What is expected
Update the lines below, replacing every occurrence of "GUI agent" with "computer-use agent" and leaving all other text unchanged.

--

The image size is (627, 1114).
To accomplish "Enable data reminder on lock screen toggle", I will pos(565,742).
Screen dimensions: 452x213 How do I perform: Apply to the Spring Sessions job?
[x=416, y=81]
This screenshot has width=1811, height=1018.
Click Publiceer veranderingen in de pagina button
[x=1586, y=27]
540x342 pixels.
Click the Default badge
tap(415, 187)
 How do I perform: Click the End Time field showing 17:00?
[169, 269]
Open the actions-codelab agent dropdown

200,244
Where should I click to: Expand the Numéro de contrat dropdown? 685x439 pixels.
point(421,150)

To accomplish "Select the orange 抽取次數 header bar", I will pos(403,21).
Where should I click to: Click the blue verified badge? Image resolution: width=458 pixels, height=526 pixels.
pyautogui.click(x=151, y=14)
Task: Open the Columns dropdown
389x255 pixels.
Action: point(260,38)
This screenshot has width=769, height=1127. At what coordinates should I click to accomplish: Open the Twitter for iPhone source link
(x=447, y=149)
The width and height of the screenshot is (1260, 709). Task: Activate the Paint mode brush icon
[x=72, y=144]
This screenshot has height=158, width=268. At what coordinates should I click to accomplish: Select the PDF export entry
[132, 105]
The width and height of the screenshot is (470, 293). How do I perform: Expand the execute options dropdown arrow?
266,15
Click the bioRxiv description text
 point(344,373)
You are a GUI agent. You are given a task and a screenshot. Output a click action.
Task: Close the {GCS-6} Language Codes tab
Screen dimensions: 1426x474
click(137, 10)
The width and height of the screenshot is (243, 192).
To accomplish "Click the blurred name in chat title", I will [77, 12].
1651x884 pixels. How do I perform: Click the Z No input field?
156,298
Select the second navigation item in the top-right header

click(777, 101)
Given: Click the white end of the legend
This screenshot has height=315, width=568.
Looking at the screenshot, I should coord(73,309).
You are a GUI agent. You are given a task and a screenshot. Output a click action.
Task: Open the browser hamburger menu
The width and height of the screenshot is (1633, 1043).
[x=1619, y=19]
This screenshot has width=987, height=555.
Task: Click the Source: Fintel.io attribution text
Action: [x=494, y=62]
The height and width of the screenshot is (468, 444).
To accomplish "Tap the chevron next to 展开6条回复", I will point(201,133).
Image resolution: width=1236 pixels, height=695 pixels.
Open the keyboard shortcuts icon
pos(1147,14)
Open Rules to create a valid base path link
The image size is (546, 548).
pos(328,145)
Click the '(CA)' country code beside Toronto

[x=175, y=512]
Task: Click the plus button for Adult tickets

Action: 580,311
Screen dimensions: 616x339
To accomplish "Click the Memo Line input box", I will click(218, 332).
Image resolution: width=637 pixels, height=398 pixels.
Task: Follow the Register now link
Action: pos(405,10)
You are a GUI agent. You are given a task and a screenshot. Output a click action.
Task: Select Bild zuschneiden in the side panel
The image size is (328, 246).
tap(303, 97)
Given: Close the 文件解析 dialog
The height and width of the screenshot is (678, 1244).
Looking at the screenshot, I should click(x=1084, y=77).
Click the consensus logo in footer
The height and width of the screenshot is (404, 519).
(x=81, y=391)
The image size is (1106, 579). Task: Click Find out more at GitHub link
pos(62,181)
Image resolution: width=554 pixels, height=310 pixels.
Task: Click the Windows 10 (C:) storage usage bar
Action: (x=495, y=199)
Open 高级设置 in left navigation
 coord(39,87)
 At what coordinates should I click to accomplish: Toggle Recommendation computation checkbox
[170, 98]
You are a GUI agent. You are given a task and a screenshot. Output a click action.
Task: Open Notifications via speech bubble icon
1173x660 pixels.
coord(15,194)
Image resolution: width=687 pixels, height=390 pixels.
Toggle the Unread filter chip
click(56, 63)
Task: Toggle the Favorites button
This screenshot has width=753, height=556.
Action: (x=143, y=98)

--

Task result
The image size is (627, 1114).
To accomplish "Enable data reminder on lock screen toggle", I will pos(565,742).
Screen dimensions: 452x213 How do I perform: Apply to the Spring Sessions job?
[x=416, y=81]
This screenshot has width=1811, height=1018.
Click Publiceer veranderingen in de pagina button
[x=1586, y=27]
540x342 pixels.
Click the Default badge
tap(415, 187)
 How do I perform: Click the End Time field showing 17:00?
[169, 269]
Open the actions-codelab agent dropdown

200,244
Where should I click to: Expand the Numéro de contrat dropdown? 685x439 pixels.
point(421,150)

To accomplish "Select the orange 抽取次數 header bar", I will pos(403,21).
Where should I click to: Click the blue verified badge? Image resolution: width=458 pixels, height=526 pixels.
pyautogui.click(x=151, y=14)
Task: Open the Columns dropdown
389x255 pixels.
Action: point(260,38)
This screenshot has width=769, height=1127. At what coordinates should I click to accomplish: Open the Twitter for iPhone source link
(x=447, y=149)
The width and height of the screenshot is (1260, 709). Task: Activate the Paint mode brush icon
[x=72, y=144]
This screenshot has height=158, width=268. At what coordinates should I click to accomplish: Select the PDF export entry
[132, 105]
The width and height of the screenshot is (470, 293). How do I perform: Expand the execute options dropdown arrow?
266,15
Click the bioRxiv description text
 point(344,373)
You are a computer-use agent. You are given a task and a screenshot. Output a click action.
Task: Close the {GCS-6} Language Codes tab
Screen dimensions: 1426x474
click(137, 10)
The width and height of the screenshot is (243, 192).
To accomplish "Click the blurred name in chat title", I will [77, 12].
1651x884 pixels. How do I perform: Click the Z No input field?
156,298
Select the second navigation item in the top-right header

click(777, 101)
Given: Click the white end of the legend
This screenshot has height=315, width=568.
Looking at the screenshot, I should coord(73,309).
You are a computer-use agent. You are given a task and a screenshot. Output a click action.
Task: Open the browser hamburger menu
The width and height of the screenshot is (1633, 1043).
[x=1619, y=19]
This screenshot has width=987, height=555.
Task: Click the Source: Fintel.io attribution text
Action: [x=494, y=62]
The height and width of the screenshot is (468, 444).
To accomplish "Tap the chevron next to 展开6条回复", I will point(201,133).
Image resolution: width=1236 pixels, height=695 pixels.
Open the keyboard shortcuts icon
pos(1147,14)
Open Rules to create a valid base path link
The image size is (546, 548).
pos(328,145)
Click the '(CA)' country code beside Toronto

[x=175, y=512]
Task: Click the plus button for Adult tickets

Action: 580,311
Screen dimensions: 616x339
To accomplish "Click the Memo Line input box", I will click(218, 332).
Image resolution: width=637 pixels, height=398 pixels.
Task: Follow the Register now link
Action: pos(405,10)
You are a computer-use agent. You are given a task and a screenshot. Output a click action.
Task: Select Bild zuschneiden in the side panel
The image size is (328, 246).
tap(303, 97)
Given: Close the 文件解析 dialog
The height and width of the screenshot is (678, 1244).
Looking at the screenshot, I should click(x=1084, y=77).
Click the consensus logo in footer
The height and width of the screenshot is (404, 519).
(x=81, y=391)
The image size is (1106, 579). Task: Click Find out more at GitHub link
pos(62,181)
Image resolution: width=554 pixels, height=310 pixels.
Task: Click the Windows 10 (C:) storage usage bar
Action: (x=495, y=199)
Open 高级设置 in left navigation
 coord(39,87)
 At what coordinates should I click to accomplish: Toggle Recommendation computation checkbox
[170, 98]
You are a computer-use agent. You are given a task and a screenshot. Output a click action.
Task: Open Notifications via speech bubble icon
1173x660 pixels.
coord(15,194)
Image resolution: width=687 pixels, height=390 pixels.
Toggle the Unread filter chip
click(56, 63)
Task: Toggle the Favorites button
This screenshot has width=753, height=556.
Action: (x=143, y=98)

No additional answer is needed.